Recently at my school, we have begun to look at those strained relationships with scholars as opportunities. You know the ones. The scholars that push us to our limits and challenge our patience. The scholars who test our good last nerve, the scholars we learn the most about ourselves from. The scholars who push us to grow in ways we hadn’t thought about, nor knew we could.
Sarah McKibben shared the two-by-ten strategy in an article published several years ago. The premise is simple – spend two minutes a day for 10 days having a personal conversation with a scholar. As you build a relationship with the scholar, you better understand who they are, their hopes, dreams, fears.
True learning and academic progress will not take place until a trusting relationship exists. authors of Building Equity: Policies and Practices to Empower All Learners share, “It is essential for schools to intentionally create systems that support the social-emotional engagement of its members and help them feel valued and understood.”
Maybe you’re skeptical or wondering, “Really two minutes. It can’t be that simple.” After implementing the two-by-ten strategy for a few months, teachers were asked, “How did the two-by-ten strategy impact your relationship with your opportunity scholar?”
“It impacted my scholar in a positive way. They felt more comfortable and open.”
“We became closer, and this scholar shares personal stories as well as asks to help me out.”
“It strengthened the relationship until the student transferred to another school.”
“It made him much more willing to open up with me.”
“The strategy helped the scholar to realize that I cared about him. Spending a few extra minutes talking with him made him feel special and he realized that I liked him. Before the strategy he would say things like “you don’t like me” when I asked him to turn his card or take a time out. After the strategy, he didn’t say it very often.”
“It gave me extra time to explore her other interests beyond the regular academic goals I usually focus on.”
“I got to know my scholar not just as a scholar but as an everyday child. I got to know and understand who they are. What they like/dislike. What struggles they may have. How I can help them during the school day?”

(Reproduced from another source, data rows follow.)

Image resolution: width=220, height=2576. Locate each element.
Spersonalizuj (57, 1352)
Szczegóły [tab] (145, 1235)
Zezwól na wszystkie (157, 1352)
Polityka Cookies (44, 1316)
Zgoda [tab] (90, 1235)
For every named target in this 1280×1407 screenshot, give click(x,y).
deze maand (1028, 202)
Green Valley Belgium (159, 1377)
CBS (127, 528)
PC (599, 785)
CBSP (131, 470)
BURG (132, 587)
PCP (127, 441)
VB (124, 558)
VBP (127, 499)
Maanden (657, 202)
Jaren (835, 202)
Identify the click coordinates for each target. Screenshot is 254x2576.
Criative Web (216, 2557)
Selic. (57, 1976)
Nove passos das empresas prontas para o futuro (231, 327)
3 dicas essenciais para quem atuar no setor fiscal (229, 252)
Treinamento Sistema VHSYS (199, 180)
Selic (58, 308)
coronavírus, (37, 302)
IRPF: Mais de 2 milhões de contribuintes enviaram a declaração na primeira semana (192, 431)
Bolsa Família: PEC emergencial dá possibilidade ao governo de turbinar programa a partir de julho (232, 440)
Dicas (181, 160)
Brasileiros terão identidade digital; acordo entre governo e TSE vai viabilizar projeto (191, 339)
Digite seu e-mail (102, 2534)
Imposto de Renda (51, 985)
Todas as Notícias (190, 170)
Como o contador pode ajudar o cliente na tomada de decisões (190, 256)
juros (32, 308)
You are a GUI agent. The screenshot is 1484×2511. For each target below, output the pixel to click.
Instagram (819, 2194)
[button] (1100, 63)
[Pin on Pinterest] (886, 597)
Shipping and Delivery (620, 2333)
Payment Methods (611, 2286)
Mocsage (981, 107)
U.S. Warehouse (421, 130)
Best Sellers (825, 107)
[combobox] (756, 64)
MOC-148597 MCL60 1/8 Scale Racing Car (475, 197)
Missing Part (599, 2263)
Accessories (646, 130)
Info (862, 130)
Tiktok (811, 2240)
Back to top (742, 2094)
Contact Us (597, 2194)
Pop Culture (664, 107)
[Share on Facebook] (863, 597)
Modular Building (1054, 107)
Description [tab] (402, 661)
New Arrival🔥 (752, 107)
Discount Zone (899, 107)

“The 2 x 10 strategy completely changed the way I was dealing with the relationship between myself and my “opportunity” scholar. I chose a scholar who tends to be in trouble a lot, has a hard time taking responsibility for his choices and does not always strive to do his very best. This scholar and I had been struggling to find an effective method of communicating, which was getting us nowhere fast. I needed to change the way I was handling myself and the 2 x 10 challenge came just at the right time.”
“Before I started the challenge, my only interactions with the scholar seemed to be when I was attempting to redirect a behavior or dole out a consequence, and he was pushing back hard. I began to initiate conversations that reached beyond the rut we had fallen into. I asked questions about his life and showed a genuine interest. He began opening up and there was a visible softening in his facial expressions and demeanor. I learned quickly that there was a lot more to this scholar than his tendency to act before thinking. He has a great sense of humor, an active imagination, a love for his family and a strong desire for acceptance. He has not lived an easy life and learning about some of his experiences gave me a better understanding of who he is and why.”
“The 2 x 10 challenge with my scholar has been a complete paradigm shift. He still has challenging days and pushes boundaries. So, do I, if I am being honest! But, we have learned how to effectively communicate with each other in a way that allows us to stop, listen and understand. Our relationship has far surpassed what it once was. I have grown to look forward to our daily conversations and know I will continue to see growth from my scholar.”
“The scholar I chose went from saying very disrespectful things to me to saying, hi and asking positive questions in class.”
“I was never able to make the 10 days in a row. I was able to make something better than 10 days and that was – I made a friend. My opportunity turned into a very cool relationship with a scholar that helped me to know that he likes eggs and toast in the morning, hamburgers and playing video games with fast cars in them. The best part of the entire experience is that he knows he can trust me and we talk to each other nearly every day.”
“I feel that it had a positive impact. It allowed me time to get a better understanding of why this scholar had certain behaviors, and more about his home life. I also think that it helped me build a healthy and positive relationship with him.”
“This was a great way to get to know our kiddos that we may not get the chance to connect with regularly.”
“The scholar says hi to me and asks question in a positive manner in class rather than saying mean things or disrupting the class.”
“The 2 x 10 strategy impacted my relationship with my ‘opportunity scholar’ by providing me with more information regarding the scholar’s home life and interests.”
“I have been working with my 2 X 10 scholar and he has shown much improvement in his behaviors. I have planned, with another teacher, to help him become more aware of his actions. I am using an award system, if he completes his tasks in class he gets to work with his Reading Buddy scholar in her room.”
“I picked a particular scholar that was very hard to understand. He has a very hard home life which makes it very hard for him to be consistent with his studies. He naturally demanded a lot of attention so I feel like I’m always meeting/talking to him at random times. I think our trust has gotten stronger but his academics still suffer.”
“This strategy helped me see my scholar in a bigger context. I learned about family life, what he does at home and things that he enjoys. I learned about what he wants to be when he grows up.”
I challenge you to try the two-by-ten strategy with an “opportunity” scholar for the next several weeks and share your experience.